We could instead talk about what would happen if we allow explicit deliberation to occur for much larger amounts of time, though now it feels like we are basically back to capability amplification.
Comprehensibility and AI control
If we think that humans and AI work like the monkey+machine, then seeking certain kinds of “principled” understanding feels particularly hopeless. There is not much reason for the monkey’s cognitive policy to be at all comprehensible, and nothing stopping us from building it before comprehending it.
It seems more promising to do analysis one level of abstraction up from the cognitive policies themselves: thinking about how the “values” of the monkey relate to its training procedure, and thinking about how the values of the deliberator relate to the values of the monkey. Moreover, to be successful this analysis should be agnostic to the concrete policy learned by the monkey, since that policy is likely to be completely incomprehensible.

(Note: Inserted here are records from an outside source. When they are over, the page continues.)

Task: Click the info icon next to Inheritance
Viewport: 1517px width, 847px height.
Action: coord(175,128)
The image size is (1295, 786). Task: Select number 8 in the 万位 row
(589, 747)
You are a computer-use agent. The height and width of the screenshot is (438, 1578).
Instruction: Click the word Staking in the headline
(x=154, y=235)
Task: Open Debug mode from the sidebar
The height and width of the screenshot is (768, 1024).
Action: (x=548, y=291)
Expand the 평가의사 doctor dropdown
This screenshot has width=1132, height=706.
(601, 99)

My hope is to train the monkey by using supervision from the monkey+machine (which amounts to using the monkey+machine to generate supervision for the monkey), to kickstart the process with human supervision, and to hope that a benign monkey leads to a benign deliberator. The example of human cognition highlights one reason this task may be difficult: from the perspective of the monkey, the deliberator is not close to benign.
I think that many people’s thinking about thinking–whether humans or AIs–would be improved by imagining a fast RL agent (the “monkey”) operating slower cognitive machinery:
- I think self-improvement benefits from the basic perspectives of compromise/coordination/communication between the monkey and the deliberator.
- Thinking of giant RNNs/CNNs as analogous to the monkey, which must be coupled to external machinery in order to produce deliberation, gives a more accurate picture of the relationship between our cognition and existing AI.
- Imagining conscious deliberation as fundamental, rather than a product and input to reflexes that actually drive behavior, seems likely to cause confusion.
Even if you don’t buy the model, you should probably accept that it is a way that brains could be. If you make an argument about brains and find that the conclusion fails for the monkey+machine, you should probably be able to point to the assumptions or observations that ruled out this model.